Elle révèle également la grande disparité des règles en Amérique du Nord ovince à l'autre au Canada et d'un État à l'autre aux États-Unis.
Ecrit par : phil | 23.06.2009
Bonjour,
Je voudrais ajouter un commentaire sur ce problème que je trouve inadmissible. Un pays comme la France ne comprend même pas les souffrances de ses concitoyens !!
La France revendique être un pays riche, développé et tout ce qui s'en suit mais n'est même pas capable de légaliser cette pratique !!
Nous demandons tout simplement que ca soit fait avec rigueur et surtout avec des règles strictes, entourés par des médecins et spécialistes qualifiés.
J'entend parler sans cesse de commerce d'enfants dans les autres pays que c'est dû à ca que nous ne légalisons pas la gestation pour autrui mais relevons tout de même que c'est parce que cette loi n'est pas légalisée en France que tous ces couples payent et partent dans les autres pays !! On appel ca un cercle vicieux : à méditer !!
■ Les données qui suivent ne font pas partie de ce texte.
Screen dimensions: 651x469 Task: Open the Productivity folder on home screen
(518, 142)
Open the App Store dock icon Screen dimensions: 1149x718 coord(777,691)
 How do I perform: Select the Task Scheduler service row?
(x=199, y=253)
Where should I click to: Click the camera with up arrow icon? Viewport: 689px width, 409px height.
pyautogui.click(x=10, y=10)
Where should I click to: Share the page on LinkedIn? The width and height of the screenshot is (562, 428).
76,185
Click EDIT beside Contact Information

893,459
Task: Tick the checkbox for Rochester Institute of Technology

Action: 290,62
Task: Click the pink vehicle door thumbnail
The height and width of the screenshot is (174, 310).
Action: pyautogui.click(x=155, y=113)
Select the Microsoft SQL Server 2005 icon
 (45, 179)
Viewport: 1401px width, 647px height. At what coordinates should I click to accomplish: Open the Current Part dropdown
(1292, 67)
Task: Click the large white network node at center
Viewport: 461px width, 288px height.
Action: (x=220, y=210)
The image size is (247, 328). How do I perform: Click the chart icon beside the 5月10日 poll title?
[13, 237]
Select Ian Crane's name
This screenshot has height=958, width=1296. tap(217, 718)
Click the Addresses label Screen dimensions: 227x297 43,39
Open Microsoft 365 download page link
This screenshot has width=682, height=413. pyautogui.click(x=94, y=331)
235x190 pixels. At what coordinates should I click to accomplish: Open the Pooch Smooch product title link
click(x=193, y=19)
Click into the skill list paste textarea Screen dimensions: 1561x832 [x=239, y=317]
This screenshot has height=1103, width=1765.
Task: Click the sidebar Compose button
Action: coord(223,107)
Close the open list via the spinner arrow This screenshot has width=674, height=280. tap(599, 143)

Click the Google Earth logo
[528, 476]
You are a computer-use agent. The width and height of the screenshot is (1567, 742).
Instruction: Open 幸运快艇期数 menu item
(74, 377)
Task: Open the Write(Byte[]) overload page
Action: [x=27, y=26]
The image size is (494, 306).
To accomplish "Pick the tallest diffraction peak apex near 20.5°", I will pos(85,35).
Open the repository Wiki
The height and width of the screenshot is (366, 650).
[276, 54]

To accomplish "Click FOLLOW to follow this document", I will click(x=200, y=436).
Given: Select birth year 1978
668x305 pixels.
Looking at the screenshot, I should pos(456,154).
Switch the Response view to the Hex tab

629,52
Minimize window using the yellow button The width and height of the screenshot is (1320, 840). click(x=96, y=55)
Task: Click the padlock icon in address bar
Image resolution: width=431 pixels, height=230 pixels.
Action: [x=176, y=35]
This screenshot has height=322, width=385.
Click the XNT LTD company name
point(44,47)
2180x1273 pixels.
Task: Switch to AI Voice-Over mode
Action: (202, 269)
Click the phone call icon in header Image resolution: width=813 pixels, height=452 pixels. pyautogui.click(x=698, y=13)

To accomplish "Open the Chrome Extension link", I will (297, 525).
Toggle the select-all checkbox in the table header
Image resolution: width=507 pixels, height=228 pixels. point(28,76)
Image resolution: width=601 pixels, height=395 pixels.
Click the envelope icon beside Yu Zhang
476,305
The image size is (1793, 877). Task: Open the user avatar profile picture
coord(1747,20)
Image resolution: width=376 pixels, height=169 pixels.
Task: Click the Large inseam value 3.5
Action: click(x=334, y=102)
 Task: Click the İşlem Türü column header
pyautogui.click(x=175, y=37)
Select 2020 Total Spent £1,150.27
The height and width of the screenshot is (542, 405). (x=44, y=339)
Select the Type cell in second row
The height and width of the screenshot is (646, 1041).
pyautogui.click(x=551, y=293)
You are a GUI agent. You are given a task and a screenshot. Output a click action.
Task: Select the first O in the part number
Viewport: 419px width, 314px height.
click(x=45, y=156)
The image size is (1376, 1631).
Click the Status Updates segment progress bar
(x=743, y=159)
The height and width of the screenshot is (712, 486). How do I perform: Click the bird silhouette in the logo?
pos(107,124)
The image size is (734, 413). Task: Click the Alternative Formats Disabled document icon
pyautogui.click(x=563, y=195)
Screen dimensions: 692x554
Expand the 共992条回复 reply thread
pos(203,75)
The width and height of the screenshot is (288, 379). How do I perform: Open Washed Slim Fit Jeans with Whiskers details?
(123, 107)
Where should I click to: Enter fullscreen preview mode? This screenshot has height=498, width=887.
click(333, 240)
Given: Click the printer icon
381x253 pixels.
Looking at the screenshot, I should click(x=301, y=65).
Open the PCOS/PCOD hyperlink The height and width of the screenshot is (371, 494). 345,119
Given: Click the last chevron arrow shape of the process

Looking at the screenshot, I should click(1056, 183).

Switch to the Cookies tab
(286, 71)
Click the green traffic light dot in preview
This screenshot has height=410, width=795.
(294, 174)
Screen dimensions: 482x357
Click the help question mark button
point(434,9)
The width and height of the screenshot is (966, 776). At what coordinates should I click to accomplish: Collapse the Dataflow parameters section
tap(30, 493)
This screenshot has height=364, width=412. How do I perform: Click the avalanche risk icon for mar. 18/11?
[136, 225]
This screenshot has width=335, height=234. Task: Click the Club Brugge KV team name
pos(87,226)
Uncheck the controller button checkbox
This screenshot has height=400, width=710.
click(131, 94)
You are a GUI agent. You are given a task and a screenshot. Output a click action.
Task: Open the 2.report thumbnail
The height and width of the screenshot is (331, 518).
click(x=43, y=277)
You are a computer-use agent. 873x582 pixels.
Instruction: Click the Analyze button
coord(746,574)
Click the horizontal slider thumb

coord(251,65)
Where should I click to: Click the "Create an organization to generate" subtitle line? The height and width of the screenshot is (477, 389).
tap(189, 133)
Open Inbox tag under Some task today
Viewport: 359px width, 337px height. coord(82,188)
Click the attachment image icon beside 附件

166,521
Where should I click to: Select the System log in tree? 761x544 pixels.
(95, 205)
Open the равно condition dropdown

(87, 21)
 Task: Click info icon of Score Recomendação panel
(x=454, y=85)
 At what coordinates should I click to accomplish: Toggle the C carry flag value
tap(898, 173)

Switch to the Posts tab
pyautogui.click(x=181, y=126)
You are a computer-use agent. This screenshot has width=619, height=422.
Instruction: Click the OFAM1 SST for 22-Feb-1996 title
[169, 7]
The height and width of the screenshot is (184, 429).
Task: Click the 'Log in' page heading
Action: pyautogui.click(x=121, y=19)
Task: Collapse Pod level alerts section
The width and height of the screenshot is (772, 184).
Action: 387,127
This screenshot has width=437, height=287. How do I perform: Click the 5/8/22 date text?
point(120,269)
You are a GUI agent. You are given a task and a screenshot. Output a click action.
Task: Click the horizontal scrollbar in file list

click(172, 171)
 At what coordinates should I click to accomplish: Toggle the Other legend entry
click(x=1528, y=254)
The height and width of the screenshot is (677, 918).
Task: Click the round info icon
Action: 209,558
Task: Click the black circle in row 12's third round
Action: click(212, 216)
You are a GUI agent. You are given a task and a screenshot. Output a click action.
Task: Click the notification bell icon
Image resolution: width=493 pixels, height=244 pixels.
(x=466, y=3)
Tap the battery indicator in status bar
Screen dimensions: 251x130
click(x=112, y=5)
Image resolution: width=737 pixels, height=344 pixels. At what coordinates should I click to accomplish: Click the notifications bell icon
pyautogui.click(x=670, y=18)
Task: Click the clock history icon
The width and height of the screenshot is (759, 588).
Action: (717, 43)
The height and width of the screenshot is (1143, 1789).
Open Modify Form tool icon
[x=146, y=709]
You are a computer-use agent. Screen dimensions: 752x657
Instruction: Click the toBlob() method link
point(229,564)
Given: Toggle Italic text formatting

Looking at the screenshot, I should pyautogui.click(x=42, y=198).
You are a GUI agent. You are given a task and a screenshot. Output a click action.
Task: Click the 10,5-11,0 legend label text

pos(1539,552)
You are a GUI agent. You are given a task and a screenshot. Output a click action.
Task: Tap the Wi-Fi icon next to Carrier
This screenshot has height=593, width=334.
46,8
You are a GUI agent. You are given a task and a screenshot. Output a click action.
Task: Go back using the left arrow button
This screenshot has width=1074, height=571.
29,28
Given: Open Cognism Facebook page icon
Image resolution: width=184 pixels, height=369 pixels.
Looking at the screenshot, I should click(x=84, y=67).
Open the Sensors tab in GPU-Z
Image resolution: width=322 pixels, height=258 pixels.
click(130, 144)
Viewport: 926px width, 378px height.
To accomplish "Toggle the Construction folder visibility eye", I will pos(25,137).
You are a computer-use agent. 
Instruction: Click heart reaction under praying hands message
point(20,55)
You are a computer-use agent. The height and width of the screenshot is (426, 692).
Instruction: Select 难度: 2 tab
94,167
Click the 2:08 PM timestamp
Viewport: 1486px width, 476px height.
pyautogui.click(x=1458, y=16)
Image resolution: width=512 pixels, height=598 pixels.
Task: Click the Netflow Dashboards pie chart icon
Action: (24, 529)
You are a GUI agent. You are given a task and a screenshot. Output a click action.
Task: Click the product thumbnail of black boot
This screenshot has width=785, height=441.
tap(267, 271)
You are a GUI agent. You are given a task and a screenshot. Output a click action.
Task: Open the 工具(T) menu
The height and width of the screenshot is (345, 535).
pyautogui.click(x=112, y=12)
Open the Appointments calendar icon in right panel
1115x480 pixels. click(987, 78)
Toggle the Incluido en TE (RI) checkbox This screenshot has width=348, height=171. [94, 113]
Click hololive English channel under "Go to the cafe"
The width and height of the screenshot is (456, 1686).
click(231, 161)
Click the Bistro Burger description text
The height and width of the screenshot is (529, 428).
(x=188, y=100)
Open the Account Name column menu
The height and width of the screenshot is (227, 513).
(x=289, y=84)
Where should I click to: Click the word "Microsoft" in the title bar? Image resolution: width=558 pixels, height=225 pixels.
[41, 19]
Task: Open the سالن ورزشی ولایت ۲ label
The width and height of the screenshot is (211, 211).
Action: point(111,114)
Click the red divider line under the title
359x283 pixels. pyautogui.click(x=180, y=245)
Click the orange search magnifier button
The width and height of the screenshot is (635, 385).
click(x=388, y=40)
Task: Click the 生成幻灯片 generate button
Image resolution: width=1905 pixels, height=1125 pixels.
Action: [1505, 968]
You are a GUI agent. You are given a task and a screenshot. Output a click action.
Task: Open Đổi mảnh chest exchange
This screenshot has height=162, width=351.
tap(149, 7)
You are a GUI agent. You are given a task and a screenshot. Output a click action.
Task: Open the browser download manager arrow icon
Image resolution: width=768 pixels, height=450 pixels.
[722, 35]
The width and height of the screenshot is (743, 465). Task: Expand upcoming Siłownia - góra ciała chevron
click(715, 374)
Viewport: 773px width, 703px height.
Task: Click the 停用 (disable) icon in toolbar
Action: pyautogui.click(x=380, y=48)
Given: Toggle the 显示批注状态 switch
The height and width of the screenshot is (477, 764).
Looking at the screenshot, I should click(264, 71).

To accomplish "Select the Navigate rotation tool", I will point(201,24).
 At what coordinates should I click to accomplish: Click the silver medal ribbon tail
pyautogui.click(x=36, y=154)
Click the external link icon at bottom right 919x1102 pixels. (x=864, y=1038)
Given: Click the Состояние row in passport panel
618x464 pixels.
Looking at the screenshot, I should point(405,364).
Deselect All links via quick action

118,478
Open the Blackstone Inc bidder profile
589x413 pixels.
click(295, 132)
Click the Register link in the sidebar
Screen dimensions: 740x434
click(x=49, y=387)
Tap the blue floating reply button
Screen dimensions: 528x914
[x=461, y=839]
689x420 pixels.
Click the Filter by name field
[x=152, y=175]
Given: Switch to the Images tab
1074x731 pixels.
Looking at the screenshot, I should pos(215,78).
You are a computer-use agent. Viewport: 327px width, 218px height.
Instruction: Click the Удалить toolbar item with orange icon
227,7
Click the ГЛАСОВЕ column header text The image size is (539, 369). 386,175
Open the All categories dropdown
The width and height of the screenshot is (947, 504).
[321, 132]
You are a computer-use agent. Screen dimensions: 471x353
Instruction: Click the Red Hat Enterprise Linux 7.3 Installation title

Vous allez me dire pourquoi ce commentaire mais moi-même ayant eu une grave maladie, je ne pourrais pas porter un enfant alors que je n'ai que 24 ans.
Avec mon fiancé, nous avons fait un dossier pour une adoption mais cela risque de prendre 4 à 5 ans. Hors, ayant congelé mon ovaire j'aurais pu avoir un enfant de mes gênes et celui de mon fiancé, mais nous ne pouvons avoir la somme de 70000 Euros c'est sûre qu'une star n'a pas la même difficulté.
C'est pour cela que je me permet de rebondir sur votre article !!
Alors Mesdames, Messieurs pensés à nous et aux couples en mal d'enfants !!
Cordialement une femme sans enfants parmis tant d'autres !
Ecrit par : Aurélie Declercq | 03.09.2009
Aurélie,
Vous parlez d'une detresse que je connais bien, puisqu'elle a été la notre pendant 3 ans. Puis a force d'examens et de traitements nos pbs étaient différents du votre), nous sommes parvenus et nous avons a ce jour 2 beaux enfants.
Le parcours a été celui du combattant, je m'en rappelle alors que cela fait maintenant 17 ans et deja nous étions confrontés au probleme : public/privé qui peut se résumer ainsi: si vous avez de l'argent, tout va trés vite, sinon...
Le sujet développé dans l'article est trés interessant et pose un réel probleme de société.
Aussi je vous souhaite beaucoup de courage ainsiqu'a votre fiancé.